Description of the task ::
Repeat every line that appears below, with nothing altered.
=== Records for processing ===
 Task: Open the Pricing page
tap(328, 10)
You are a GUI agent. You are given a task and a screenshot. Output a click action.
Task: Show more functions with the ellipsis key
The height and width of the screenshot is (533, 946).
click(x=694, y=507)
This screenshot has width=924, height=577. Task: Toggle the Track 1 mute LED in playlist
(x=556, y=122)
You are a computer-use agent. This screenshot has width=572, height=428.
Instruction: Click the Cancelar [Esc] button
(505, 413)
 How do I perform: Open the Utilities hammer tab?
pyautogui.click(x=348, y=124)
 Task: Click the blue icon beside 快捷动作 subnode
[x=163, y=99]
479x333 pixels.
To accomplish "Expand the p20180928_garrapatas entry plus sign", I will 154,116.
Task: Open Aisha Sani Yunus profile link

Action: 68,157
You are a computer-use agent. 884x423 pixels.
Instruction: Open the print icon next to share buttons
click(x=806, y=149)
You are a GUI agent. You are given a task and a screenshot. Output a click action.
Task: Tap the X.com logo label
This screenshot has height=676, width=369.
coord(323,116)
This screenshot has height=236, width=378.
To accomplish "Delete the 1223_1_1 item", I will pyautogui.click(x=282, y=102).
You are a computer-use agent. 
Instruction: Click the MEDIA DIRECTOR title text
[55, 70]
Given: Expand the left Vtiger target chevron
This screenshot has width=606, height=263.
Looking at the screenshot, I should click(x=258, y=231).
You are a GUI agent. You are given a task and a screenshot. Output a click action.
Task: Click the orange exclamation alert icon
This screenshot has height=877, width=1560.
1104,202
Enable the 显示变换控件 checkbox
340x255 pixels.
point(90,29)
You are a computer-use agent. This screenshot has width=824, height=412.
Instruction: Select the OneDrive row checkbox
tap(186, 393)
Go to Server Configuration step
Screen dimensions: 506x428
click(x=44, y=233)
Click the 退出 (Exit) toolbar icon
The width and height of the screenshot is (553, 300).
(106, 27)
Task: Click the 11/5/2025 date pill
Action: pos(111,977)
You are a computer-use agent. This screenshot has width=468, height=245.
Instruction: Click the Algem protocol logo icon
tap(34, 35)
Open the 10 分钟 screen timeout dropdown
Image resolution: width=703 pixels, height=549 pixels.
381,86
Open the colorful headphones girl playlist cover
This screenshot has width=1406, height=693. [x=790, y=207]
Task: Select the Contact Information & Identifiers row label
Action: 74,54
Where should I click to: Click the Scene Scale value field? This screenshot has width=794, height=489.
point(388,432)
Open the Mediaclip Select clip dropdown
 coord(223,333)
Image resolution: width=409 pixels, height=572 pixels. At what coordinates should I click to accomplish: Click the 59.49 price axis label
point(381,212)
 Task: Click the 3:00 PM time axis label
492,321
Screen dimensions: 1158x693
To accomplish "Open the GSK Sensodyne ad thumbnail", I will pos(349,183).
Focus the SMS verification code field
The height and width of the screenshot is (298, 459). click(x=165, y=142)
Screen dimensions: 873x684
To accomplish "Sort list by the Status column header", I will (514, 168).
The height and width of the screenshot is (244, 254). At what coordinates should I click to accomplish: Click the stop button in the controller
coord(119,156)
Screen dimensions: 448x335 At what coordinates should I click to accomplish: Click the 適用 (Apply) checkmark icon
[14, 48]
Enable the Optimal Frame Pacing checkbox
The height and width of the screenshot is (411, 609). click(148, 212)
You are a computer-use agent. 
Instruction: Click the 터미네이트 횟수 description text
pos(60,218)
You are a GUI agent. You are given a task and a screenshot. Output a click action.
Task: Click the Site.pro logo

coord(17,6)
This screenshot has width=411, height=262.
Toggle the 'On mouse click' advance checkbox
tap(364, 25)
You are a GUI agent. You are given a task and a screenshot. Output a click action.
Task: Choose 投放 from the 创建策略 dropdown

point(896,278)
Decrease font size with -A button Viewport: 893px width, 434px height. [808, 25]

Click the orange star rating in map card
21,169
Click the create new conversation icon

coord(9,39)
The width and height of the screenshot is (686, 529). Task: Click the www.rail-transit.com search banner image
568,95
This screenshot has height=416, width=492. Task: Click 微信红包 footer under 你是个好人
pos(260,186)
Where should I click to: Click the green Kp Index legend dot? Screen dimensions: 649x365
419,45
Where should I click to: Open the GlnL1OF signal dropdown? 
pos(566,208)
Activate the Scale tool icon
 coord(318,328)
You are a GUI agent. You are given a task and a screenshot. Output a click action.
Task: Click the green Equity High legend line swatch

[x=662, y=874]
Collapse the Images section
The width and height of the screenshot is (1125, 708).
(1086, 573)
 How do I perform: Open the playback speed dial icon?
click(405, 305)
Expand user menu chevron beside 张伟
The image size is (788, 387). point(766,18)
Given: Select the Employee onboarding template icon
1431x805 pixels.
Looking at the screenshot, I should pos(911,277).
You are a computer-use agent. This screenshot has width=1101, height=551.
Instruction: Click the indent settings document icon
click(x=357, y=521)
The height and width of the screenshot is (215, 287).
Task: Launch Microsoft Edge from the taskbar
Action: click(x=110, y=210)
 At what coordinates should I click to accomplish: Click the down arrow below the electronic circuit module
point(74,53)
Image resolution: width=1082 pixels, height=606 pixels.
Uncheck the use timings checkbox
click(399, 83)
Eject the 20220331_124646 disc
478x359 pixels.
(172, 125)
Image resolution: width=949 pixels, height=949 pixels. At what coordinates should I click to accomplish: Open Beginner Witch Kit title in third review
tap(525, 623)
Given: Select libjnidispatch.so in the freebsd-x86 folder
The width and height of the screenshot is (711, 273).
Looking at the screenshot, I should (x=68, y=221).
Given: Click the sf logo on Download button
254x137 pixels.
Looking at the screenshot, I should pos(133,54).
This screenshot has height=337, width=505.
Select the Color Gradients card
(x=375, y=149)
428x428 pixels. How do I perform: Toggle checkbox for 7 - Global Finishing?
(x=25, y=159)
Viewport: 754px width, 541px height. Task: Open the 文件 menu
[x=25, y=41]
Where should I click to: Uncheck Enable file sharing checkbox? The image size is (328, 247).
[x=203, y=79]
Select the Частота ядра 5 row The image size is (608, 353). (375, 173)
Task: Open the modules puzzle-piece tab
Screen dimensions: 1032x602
===
Exercise output ::
 Task: Open the Pricing page
tap(328, 10)
You are a GUI agent. You are given a task and a screenshot. Output a click action.
Task: Show more functions with the ellipsis key
The height and width of the screenshot is (533, 946).
click(x=694, y=507)
This screenshot has width=924, height=577. Task: Toggle the Track 1 mute LED in playlist
(x=556, y=122)
You are a computer-use agent. This screenshot has width=572, height=428.
Instruction: Click the Cancelar [Esc] button
(505, 413)
 How do I perform: Open the Utilities hammer tab?
pyautogui.click(x=348, y=124)
 Task: Click the blue icon beside 快捷动作 subnode
[x=163, y=99]
479x333 pixels.
To accomplish "Expand the p20180928_garrapatas entry plus sign", I will 154,116.
Task: Open Aisha Sani Yunus profile link

Action: 68,157
You are a computer-use agent. 884x423 pixels.
Instruction: Open the print icon next to share buttons
click(x=806, y=149)
You are a GUI agent. You are given a task and a screenshot. Output a click action.
Task: Tap the X.com logo label
This screenshot has height=676, width=369.
coord(323,116)
This screenshot has height=236, width=378.
To accomplish "Delete the 1223_1_1 item", I will pyautogui.click(x=282, y=102).
You are a computer-use agent. 
Instruction: Click the MEDIA DIRECTOR title text
[55, 70]
Given: Expand the left Vtiger target chevron
This screenshot has width=606, height=263.
Looking at the screenshot, I should click(x=258, y=231).
You are a GUI agent. You are given a task and a screenshot. Output a click action.
Task: Click the orange exclamation alert icon
This screenshot has height=877, width=1560.
1104,202
Enable the 显示变换控件 checkbox
340x255 pixels.
point(90,29)
You are a computer-use agent. This screenshot has width=824, height=412.
Instruction: Select the OneDrive row checkbox
tap(186, 393)
Go to Server Configuration step
Screen dimensions: 506x428
click(x=44, y=233)
Click the 退出 (Exit) toolbar icon
The width and height of the screenshot is (553, 300).
(106, 27)
Task: Click the 11/5/2025 date pill
Action: pos(111,977)
You are a computer-use agent. This screenshot has width=468, height=245.
Instruction: Click the Algem protocol logo icon
tap(34, 35)
Open the 10 分钟 screen timeout dropdown
Image resolution: width=703 pixels, height=549 pixels.
381,86
Open the colorful headphones girl playlist cover
This screenshot has width=1406, height=693. [x=790, y=207]
Task: Select the Contact Information & Identifiers row label
Action: 74,54
Where should I click to: Click the Scene Scale value field? This screenshot has width=794, height=489.
point(388,432)
Open the Mediaclip Select clip dropdown
 coord(223,333)
Image resolution: width=409 pixels, height=572 pixels. At what coordinates should I click to accomplish: Click the 59.49 price axis label
point(381,212)
 Task: Click the 3:00 PM time axis label
492,321
Screen dimensions: 1158x693
To accomplish "Open the GSK Sensodyne ad thumbnail", I will pos(349,183).
Focus the SMS verification code field
The height and width of the screenshot is (298, 459). click(x=165, y=142)
Screen dimensions: 873x684
To accomplish "Sort list by the Status column header", I will (514, 168).
The height and width of the screenshot is (244, 254). At what coordinates should I click to accomplish: Click the stop button in the controller
coord(119,156)
Screen dimensions: 448x335 At what coordinates should I click to accomplish: Click the 適用 (Apply) checkmark icon
[14, 48]
Enable the Optimal Frame Pacing checkbox
The height and width of the screenshot is (411, 609). click(148, 212)
You are a computer-use agent. 
Instruction: Click the 터미네이트 횟수 description text
pos(60,218)
You are a GUI agent. You are given a task and a screenshot. Output a click action.
Task: Click the Site.pro logo

coord(17,6)
This screenshot has width=411, height=262.
Toggle the 'On mouse click' advance checkbox
tap(364, 25)
You are a GUI agent. You are given a task and a screenshot. Output a click action.
Task: Choose 投放 from the 创建策略 dropdown

point(896,278)
Decrease font size with -A button Viewport: 893px width, 434px height. [808, 25]

Click the orange star rating in map card
21,169
Click the create new conversation icon

coord(9,39)
The width and height of the screenshot is (686, 529). Task: Click the www.rail-transit.com search banner image
568,95
This screenshot has height=416, width=492. Task: Click 微信红包 footer under 你是个好人
pos(260,186)
Where should I click to: Click the green Kp Index legend dot? Screen dimensions: 649x365
419,45
Where should I click to: Open the GlnL1OF signal dropdown? 
pos(566,208)
Activate the Scale tool icon
 coord(318,328)
You are a GUI agent. You are given a task and a screenshot. Output a click action.
Task: Click the green Equity High legend line swatch

[x=662, y=874]
Collapse the Images section
The width and height of the screenshot is (1125, 708).
(1086, 573)
 How do I perform: Open the playback speed dial icon?
click(405, 305)
Expand user menu chevron beside 张伟
The image size is (788, 387). point(766,18)
Given: Select the Employee onboarding template icon
1431x805 pixels.
Looking at the screenshot, I should pos(911,277).
You are a computer-use agent. This screenshot has width=1101, height=551.
Instruction: Click the indent settings document icon
click(x=357, y=521)
The height and width of the screenshot is (215, 287).
Task: Launch Microsoft Edge from the taskbar
Action: click(x=110, y=210)
 At what coordinates should I click to accomplish: Click the down arrow below the electronic circuit module
point(74,53)
Image resolution: width=1082 pixels, height=606 pixels.
Uncheck the use timings checkbox
click(399, 83)
Eject the 20220331_124646 disc
478x359 pixels.
(172, 125)
Image resolution: width=949 pixels, height=949 pixels. At what coordinates should I click to accomplish: Open Beginner Witch Kit title in third review
tap(525, 623)
Given: Select libjnidispatch.so in the freebsd-x86 folder
The width and height of the screenshot is (711, 273).
Looking at the screenshot, I should (x=68, y=221).
Given: Click the sf logo on Download button
254x137 pixels.
Looking at the screenshot, I should pos(133,54).
This screenshot has height=337, width=505.
Select the Color Gradients card
(x=375, y=149)
428x428 pixels. How do I perform: Toggle checkbox for 7 - Global Finishing?
(x=25, y=159)
Viewport: 754px width, 541px height. Task: Open the 文件 menu
[x=25, y=41]
Where should I click to: Uncheck Enable file sharing checkbox? The image size is (328, 247).
[x=203, y=79]
Select the Частота ядра 5 row The image size is (608, 353). (375, 173)
Task: Open the modules puzzle-piece tab
Screen dimensions: 1032x602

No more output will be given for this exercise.